Mahmoud Jibril, l'interlocuteur d'Alger maintenu à la tête de l'exécutif libyen
Reconnaissance du CNT : l'Algérie n'ira pas plus loin
La Libye a un nouveau gouvernement provisoire. Sans attendre la libération totale du pays, Mustapha Abdeldjalil, président du Conseil national de transition (CNT) a annoncé ce lundi 3 octobre à Benghazi, la formation d'un nouvel exécutif provisoire. Un moment incertain, Mahmoud Jibril reste à la tête de l'exécutif et conserve son poste de ministre des Affaires étrangères.
Cette annonce constitue une bonne nouvelle pour Alger. De tous les membres influents du CNT, Mahmoud Djibril est celui dont les positions à l'égard de l’Algérie sont les moins dures.
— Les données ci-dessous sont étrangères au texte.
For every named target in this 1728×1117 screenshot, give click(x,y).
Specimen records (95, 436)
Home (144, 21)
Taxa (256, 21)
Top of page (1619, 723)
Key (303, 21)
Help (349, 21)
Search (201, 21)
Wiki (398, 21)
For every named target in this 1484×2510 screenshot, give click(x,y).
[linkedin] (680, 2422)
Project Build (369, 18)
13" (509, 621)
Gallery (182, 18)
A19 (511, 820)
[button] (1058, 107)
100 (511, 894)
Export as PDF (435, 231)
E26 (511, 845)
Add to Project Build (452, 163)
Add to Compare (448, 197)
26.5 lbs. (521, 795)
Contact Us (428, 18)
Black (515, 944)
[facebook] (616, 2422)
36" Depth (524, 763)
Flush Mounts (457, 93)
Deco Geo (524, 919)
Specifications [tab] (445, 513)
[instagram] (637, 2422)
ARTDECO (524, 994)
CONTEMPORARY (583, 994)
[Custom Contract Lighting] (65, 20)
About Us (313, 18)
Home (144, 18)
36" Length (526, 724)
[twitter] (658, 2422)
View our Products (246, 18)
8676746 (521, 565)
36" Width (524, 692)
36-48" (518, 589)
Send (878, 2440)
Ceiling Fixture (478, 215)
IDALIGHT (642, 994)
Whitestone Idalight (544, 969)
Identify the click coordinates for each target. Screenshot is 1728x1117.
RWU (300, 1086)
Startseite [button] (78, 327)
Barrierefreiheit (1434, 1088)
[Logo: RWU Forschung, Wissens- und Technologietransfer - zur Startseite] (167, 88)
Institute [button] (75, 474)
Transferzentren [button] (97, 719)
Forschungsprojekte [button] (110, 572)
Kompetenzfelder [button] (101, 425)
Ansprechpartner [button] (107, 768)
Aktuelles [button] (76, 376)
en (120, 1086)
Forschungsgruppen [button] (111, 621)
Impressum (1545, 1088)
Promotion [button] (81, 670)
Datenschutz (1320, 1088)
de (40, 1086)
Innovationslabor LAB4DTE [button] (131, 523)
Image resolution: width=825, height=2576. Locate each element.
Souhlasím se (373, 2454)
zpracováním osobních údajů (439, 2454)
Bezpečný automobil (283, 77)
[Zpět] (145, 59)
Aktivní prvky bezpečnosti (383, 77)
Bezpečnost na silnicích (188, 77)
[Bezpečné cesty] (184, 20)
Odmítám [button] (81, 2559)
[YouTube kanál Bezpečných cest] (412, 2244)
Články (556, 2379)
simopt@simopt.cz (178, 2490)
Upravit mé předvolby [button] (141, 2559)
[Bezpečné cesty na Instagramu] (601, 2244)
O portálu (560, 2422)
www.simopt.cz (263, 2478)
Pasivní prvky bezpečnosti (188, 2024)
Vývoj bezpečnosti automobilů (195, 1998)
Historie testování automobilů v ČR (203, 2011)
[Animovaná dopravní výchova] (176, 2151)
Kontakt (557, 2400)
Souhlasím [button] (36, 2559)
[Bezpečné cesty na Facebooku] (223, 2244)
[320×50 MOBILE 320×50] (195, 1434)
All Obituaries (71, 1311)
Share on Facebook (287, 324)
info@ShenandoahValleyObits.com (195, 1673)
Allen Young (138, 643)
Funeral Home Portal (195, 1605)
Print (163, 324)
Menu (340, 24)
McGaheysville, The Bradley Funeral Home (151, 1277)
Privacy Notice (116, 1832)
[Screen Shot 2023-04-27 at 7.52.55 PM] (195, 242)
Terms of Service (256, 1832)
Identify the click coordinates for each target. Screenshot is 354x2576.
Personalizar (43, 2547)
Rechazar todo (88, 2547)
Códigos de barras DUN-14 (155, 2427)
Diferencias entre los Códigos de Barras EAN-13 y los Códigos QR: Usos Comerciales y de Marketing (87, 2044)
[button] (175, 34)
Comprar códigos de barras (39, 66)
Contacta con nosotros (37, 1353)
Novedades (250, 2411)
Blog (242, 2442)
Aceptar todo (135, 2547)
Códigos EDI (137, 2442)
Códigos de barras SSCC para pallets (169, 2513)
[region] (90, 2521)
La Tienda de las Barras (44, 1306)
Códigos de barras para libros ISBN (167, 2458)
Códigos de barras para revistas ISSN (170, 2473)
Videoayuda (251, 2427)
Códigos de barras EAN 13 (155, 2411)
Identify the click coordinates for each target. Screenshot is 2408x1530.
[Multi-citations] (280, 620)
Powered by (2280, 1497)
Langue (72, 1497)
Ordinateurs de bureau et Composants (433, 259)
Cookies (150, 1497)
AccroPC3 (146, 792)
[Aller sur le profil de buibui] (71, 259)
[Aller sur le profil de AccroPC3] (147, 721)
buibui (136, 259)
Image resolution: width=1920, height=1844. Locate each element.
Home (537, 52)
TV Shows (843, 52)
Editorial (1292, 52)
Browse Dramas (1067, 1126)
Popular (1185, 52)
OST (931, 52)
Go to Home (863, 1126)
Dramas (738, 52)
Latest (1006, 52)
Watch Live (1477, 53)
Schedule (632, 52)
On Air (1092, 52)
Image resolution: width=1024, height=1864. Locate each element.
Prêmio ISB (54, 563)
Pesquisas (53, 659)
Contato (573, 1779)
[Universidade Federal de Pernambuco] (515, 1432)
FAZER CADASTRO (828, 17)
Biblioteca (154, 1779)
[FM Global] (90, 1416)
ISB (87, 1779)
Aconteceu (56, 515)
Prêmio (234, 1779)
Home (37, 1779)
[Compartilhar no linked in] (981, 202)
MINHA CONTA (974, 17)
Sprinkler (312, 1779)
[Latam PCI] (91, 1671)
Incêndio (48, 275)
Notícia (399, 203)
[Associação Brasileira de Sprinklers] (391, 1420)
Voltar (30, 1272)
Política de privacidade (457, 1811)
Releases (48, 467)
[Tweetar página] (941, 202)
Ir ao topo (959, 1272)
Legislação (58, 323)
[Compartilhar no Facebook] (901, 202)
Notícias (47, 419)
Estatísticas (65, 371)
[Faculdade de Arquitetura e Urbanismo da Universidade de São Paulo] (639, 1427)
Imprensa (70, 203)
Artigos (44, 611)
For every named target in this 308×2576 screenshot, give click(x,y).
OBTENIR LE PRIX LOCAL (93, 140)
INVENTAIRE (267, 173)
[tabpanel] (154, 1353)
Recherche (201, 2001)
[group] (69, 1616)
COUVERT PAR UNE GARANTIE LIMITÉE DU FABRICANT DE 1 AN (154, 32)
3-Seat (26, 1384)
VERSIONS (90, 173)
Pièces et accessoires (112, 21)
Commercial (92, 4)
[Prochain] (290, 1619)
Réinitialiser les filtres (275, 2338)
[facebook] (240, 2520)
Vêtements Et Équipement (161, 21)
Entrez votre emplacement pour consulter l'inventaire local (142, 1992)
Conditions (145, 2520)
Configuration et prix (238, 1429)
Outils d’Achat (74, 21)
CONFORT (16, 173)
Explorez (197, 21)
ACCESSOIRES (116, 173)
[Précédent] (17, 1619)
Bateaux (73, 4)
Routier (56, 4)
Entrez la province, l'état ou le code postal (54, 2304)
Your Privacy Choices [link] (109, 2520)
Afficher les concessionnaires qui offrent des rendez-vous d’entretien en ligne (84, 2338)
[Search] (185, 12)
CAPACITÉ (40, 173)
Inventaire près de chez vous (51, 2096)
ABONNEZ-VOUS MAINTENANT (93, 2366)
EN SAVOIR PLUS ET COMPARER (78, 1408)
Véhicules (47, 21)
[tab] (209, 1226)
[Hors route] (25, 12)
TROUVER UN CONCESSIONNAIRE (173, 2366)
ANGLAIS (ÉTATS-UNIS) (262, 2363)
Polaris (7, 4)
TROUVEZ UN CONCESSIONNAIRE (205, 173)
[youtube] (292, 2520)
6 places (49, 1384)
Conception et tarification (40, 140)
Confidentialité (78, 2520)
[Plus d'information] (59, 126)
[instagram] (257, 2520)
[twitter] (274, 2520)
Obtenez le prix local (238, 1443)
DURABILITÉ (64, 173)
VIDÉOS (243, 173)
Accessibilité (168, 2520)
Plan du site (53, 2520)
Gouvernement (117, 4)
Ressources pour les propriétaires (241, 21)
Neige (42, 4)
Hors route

A l’inverse de Mustapha Abdeljalil, chef du CNT, Djibril est favorable à un rapprochement avec Alger. C’est d’ailleurs lui le principal interlocuteur des Algériens. C’est lui que Mourad Medelci a rencontré au Caire, en marge d’une réunion de la Ligue arabe puis à New?York la semaine dernière en marge de l’assemblée annuelle de l’ONU.
Le jour même de l’annonce de la formation du gouvernement, Mustapha Abdeldjalil s’est dit étonné du retard pris par Alger pour reconnaître le CNT alors que tous les pays voisins l’ont fait. Le 22 septembre dernier, dans un communiqué, le ministère des Affaires étrangères, avait annoncé son intention de travailler étroitement avec les nouvelles autorités libyennes. Certes, le MAE n’a pas utilisé le terme de « reconnaissance », mais la déclaration avait été interprétée comme une reconnaissance de fait du CNT. Une « reconnaissance » qui ne semble pas satisfaire le chef du CNT.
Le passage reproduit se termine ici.